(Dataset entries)
[Start of section]

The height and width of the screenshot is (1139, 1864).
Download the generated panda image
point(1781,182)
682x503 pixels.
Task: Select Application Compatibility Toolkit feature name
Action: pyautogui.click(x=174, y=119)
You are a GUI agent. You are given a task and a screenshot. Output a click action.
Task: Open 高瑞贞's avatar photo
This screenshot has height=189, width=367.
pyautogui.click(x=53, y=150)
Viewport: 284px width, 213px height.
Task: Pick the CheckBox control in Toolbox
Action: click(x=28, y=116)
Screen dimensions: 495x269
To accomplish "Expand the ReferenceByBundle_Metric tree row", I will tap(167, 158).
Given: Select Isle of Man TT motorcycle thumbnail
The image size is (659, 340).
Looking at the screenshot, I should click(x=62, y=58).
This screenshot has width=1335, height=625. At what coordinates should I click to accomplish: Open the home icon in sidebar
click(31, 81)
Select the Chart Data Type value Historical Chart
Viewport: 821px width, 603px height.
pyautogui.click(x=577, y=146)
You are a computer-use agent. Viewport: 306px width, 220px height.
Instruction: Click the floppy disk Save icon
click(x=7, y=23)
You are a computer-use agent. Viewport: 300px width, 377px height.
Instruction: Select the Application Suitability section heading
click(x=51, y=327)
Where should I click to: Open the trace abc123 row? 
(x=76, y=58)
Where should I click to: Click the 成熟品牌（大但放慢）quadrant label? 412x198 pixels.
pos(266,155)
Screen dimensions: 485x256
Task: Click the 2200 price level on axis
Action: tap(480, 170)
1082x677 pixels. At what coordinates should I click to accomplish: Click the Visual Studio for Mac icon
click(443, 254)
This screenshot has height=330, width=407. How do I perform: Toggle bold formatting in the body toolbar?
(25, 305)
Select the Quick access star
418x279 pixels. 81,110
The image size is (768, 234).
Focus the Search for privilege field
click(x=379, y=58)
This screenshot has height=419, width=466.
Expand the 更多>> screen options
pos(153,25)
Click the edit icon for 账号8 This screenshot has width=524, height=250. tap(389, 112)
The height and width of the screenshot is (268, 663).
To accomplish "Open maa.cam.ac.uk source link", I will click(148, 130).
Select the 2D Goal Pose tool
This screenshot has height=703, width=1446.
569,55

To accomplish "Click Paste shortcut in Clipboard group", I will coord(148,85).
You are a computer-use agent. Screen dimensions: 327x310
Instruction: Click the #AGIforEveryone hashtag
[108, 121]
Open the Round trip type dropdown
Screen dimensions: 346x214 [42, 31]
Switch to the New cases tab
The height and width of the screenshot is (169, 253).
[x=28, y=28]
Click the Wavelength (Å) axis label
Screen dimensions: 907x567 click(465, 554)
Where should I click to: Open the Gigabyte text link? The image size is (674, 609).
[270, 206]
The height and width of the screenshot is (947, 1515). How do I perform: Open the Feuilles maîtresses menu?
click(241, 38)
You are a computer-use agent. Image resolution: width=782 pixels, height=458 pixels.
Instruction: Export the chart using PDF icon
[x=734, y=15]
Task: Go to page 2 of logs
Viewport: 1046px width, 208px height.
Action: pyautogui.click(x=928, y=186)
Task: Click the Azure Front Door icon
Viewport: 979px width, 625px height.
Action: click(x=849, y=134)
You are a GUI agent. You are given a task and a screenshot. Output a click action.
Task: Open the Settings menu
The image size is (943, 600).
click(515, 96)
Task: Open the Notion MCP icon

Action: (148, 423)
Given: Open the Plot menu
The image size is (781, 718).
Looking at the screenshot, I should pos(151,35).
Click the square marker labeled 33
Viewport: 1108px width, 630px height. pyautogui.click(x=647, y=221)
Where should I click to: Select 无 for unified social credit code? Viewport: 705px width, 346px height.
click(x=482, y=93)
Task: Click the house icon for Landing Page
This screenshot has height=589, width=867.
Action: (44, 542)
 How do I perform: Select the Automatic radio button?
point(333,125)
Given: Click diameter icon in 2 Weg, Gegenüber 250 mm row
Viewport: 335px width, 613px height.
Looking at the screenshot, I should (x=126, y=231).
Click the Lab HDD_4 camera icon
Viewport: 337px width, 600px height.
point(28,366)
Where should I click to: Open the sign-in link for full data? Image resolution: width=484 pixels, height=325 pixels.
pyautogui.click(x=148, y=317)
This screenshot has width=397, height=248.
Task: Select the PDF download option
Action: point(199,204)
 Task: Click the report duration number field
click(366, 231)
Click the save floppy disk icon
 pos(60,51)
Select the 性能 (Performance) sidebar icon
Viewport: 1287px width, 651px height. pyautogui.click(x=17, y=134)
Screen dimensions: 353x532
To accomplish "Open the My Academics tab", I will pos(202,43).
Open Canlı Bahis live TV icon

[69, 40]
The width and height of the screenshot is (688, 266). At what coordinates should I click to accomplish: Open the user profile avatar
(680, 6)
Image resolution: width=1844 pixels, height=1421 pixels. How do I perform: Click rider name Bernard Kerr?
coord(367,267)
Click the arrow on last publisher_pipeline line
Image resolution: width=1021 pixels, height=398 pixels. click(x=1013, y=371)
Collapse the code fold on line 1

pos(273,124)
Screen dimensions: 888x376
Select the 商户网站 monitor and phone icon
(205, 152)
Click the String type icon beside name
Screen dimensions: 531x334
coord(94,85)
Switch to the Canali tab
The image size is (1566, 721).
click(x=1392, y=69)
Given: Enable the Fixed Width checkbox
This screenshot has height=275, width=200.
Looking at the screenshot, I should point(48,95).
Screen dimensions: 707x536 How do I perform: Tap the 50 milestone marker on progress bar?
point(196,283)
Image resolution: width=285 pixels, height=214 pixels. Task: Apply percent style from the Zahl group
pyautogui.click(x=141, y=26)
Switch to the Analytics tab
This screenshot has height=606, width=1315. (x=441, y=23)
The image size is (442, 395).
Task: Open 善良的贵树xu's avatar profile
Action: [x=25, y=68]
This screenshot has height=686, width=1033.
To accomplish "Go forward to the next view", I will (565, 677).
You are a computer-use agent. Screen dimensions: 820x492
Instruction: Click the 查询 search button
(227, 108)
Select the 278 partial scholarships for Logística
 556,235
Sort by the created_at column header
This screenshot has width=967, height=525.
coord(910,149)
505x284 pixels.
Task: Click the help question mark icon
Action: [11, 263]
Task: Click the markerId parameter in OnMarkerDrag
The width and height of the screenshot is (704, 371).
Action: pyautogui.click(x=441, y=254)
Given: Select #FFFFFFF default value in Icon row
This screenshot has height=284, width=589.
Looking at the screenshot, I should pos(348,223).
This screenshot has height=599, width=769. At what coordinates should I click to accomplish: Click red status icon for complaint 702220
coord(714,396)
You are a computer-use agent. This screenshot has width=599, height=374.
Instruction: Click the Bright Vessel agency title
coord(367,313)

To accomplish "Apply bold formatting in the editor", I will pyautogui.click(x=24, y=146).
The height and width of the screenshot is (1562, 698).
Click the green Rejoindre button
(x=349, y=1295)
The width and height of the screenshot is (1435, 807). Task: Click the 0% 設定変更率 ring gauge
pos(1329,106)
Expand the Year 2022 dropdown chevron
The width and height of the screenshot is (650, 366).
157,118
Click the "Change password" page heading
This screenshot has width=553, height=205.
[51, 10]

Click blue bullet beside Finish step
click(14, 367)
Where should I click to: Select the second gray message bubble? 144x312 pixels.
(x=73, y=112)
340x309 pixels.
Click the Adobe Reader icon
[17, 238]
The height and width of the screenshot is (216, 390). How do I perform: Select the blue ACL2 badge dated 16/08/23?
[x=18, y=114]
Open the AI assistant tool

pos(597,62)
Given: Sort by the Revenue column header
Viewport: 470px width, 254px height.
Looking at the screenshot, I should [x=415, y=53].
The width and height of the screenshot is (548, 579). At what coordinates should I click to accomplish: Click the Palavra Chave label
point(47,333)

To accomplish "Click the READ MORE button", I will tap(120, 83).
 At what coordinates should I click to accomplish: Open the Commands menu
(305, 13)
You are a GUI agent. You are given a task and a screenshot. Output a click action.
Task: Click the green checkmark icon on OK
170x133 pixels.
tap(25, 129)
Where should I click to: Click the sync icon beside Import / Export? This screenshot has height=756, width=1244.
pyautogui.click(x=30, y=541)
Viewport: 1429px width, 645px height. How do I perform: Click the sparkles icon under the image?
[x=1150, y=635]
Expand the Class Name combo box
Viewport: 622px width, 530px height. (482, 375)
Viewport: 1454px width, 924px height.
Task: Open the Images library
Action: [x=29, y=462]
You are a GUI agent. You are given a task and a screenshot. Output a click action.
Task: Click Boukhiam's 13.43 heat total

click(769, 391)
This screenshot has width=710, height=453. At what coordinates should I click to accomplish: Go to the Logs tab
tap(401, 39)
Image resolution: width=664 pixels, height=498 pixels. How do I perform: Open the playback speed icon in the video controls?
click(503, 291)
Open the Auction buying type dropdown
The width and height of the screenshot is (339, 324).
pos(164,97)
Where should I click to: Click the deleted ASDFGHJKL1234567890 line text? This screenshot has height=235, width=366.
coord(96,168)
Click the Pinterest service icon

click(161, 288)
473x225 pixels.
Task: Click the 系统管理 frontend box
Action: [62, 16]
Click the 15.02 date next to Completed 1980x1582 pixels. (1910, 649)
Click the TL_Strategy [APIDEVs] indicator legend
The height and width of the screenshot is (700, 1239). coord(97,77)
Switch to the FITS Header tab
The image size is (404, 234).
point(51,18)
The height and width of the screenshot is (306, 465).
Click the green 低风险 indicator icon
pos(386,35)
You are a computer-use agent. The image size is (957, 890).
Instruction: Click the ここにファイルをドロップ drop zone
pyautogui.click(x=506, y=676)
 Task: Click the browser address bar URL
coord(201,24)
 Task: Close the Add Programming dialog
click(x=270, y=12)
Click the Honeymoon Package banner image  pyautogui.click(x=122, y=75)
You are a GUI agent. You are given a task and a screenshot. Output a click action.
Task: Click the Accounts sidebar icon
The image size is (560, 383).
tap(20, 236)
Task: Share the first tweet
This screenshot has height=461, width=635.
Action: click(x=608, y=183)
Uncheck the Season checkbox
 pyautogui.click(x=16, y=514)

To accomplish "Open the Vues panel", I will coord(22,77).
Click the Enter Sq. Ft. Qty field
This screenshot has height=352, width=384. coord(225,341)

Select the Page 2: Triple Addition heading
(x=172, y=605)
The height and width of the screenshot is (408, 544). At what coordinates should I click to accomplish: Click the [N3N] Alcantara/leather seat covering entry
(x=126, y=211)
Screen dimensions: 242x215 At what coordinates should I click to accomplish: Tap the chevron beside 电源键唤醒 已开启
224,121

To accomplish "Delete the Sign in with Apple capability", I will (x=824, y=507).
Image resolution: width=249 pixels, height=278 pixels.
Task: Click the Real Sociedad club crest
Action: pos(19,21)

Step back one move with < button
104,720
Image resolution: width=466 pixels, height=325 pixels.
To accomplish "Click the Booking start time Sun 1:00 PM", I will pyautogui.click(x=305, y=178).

[End of section]

Your task is to repeat the records exactly. Begin at their first line and stop after the line containing "Given: Select Isle".

## [Answer space]
The height and width of the screenshot is (1139, 1864).
Download the generated panda image
point(1781,182)
682x503 pixels.
Task: Select Application Compatibility Toolkit feature name
Action: pyautogui.click(x=174, y=119)
You are a GUI agent. You are given a task and a screenshot. Output a click action.
Task: Open 高瑞贞's avatar photo
This screenshot has height=189, width=367.
pyautogui.click(x=53, y=150)
Viewport: 284px width, 213px height.
Task: Pick the CheckBox control in Toolbox
Action: click(x=28, y=116)
Screen dimensions: 495x269
To accomplish "Expand the ReferenceByBundle_Metric tree row", I will tap(167, 158).
Given: Select Isle of Man TT motorcycle thumbnail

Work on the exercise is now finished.